Post-operative planning
In the post-op period, the Acute Pain Service, in liaison with the Addiction Medicine service, should be involved to guide the analgesic regime . Determining the optimal time to resume naltrexone requires an individualised, multi-disciplinary approach. The decision must carefully balance the need for effective pain management with the potential risks of restarting naltrexone too soon, as well as the risks of delaying its use, which could hinder the therapeutic benefits it was initially prescribed for. Once the acute pain has resolved and opioids have been discontinued, it is recommended to have at least a 5 day opioid free interval before restarting naltrexone. If there are any doubts or concerns regarding opioid dependence, a naltrexone challenge can be performed to avoid any precipitated withdrawal.
Conclusion
You sit down with your supervisor to discuss the case. You correctly flag your patient with your institution’s Acute Pain service. They agree with your plan for the patient to discontinue naltrexone 3 days before surgery, and adopt an opioid-sparing anaesthetic and to minimise their use post-operatively. You coordinate with the patient, surgeon, and naltrexone prescriber who are all on board..
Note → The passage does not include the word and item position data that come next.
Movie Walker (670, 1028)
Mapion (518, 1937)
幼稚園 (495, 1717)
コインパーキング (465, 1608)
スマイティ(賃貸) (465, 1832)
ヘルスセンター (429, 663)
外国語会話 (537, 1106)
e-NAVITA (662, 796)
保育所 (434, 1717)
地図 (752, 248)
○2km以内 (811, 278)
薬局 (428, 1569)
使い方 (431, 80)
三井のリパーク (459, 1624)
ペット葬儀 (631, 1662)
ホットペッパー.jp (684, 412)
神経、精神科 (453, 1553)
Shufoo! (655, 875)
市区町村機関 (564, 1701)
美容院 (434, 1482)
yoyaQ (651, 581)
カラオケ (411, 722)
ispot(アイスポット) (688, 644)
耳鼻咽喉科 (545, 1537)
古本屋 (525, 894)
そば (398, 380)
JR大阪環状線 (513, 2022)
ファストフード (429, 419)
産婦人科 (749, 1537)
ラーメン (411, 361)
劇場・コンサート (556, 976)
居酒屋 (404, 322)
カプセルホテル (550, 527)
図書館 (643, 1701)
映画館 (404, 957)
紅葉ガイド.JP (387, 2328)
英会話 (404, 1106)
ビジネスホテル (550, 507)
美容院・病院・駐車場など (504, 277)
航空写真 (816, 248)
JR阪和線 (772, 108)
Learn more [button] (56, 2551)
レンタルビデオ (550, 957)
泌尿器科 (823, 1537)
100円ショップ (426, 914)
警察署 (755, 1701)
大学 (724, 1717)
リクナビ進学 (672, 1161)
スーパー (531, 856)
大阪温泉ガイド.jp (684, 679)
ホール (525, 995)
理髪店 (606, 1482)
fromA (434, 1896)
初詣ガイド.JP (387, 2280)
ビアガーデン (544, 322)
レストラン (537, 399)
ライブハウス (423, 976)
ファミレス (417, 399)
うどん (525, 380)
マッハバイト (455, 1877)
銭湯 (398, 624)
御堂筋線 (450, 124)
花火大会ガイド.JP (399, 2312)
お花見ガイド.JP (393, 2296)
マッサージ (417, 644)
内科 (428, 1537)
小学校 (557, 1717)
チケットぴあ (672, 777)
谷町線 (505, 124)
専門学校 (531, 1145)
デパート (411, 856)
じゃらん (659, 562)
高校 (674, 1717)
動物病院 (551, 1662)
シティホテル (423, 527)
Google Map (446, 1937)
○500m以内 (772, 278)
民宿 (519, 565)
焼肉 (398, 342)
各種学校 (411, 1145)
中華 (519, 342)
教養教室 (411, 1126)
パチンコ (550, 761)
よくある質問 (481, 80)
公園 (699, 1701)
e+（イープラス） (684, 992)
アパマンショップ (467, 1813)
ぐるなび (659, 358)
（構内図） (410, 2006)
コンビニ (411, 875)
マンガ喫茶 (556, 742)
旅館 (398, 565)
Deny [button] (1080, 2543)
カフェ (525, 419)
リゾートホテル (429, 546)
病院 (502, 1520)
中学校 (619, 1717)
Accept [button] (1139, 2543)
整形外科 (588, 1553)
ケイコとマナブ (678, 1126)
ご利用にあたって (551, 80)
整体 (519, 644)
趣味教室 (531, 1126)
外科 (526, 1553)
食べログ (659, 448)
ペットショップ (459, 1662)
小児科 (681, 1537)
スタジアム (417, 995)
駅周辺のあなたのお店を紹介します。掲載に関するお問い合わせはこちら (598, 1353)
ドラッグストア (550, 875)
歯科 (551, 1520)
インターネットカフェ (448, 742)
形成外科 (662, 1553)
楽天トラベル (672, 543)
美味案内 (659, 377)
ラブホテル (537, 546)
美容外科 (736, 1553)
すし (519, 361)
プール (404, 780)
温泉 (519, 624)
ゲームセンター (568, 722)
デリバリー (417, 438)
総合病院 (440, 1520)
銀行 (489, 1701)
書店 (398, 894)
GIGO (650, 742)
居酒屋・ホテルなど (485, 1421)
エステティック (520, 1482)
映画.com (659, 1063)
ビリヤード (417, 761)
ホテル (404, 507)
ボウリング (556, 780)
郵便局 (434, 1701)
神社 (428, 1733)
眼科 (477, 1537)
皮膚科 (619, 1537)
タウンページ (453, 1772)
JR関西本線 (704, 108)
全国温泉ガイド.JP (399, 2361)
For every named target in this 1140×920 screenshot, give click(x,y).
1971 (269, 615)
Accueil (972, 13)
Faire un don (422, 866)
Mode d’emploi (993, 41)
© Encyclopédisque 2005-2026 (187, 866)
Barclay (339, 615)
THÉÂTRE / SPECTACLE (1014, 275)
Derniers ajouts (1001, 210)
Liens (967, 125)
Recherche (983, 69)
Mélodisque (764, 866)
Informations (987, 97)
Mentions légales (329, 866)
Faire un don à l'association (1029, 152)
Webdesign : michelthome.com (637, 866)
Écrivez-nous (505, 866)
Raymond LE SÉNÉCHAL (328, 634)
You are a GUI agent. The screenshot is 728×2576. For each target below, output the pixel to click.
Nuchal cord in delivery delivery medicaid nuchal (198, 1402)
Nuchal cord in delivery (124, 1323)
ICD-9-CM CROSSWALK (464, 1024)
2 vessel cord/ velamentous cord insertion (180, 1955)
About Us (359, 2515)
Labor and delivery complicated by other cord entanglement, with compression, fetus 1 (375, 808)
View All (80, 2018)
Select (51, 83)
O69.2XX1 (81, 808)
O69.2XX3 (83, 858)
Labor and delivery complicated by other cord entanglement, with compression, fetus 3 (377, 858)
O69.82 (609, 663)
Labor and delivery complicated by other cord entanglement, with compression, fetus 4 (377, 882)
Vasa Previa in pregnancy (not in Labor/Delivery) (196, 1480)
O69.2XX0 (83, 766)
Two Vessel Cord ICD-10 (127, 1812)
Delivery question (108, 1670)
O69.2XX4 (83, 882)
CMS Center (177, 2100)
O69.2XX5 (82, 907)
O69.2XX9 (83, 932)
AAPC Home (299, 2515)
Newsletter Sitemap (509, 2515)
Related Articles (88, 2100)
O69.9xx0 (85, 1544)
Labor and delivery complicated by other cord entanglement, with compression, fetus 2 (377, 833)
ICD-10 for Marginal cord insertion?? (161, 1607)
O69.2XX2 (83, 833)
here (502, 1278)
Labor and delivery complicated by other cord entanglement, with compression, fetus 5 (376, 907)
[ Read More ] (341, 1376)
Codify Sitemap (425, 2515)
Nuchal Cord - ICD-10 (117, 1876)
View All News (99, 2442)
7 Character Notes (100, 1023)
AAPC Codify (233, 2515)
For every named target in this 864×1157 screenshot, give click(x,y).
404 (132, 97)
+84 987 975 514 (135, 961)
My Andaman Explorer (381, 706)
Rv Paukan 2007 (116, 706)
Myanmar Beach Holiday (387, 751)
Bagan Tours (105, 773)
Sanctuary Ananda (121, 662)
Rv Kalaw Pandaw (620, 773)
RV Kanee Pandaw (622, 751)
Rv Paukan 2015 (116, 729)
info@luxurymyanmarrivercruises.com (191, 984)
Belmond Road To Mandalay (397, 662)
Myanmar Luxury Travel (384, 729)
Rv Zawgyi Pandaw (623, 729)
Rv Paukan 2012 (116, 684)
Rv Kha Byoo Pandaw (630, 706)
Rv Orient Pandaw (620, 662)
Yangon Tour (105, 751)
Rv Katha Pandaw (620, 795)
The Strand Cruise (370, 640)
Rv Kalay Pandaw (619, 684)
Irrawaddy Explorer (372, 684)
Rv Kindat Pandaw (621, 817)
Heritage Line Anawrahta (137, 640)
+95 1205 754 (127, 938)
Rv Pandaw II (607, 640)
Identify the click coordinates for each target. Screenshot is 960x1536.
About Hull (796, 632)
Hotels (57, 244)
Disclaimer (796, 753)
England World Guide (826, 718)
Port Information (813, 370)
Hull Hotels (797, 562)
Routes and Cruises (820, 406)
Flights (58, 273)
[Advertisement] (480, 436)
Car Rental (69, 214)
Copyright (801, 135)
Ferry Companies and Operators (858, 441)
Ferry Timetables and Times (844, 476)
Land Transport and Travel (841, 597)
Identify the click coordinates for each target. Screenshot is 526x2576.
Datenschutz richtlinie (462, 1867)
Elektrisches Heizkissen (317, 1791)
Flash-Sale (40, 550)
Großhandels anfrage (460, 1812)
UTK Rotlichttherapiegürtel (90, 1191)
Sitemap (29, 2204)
The case goes well. The Acute Pain Service are involved post-operatively and manage to avoid excess use of opioids following surgery. The patient experiences no opioid-induced sedation or ventilatory impairment.
The patient is safely restarted on his regular medication.
References
Beauchamp GA, Hanisak JL, Amaducci AM, Koons AL, Laskosky J, Maron BM, McLoughlin TM. Perioperative Management of Patients on Maintenance Medication for Addiction Treatment: The Development of an Institutional Guideline. AANA J. 2022;90(1):50-57. PMID: 35076384.
Lane O, Ambai V, Bakshi A, et al Alcohol use disorder in the perioperative period: a summary and recommendations for anesthesiologists and pain physicians. Regional Anesthesia & Pain Medicine 2024;49:621-627.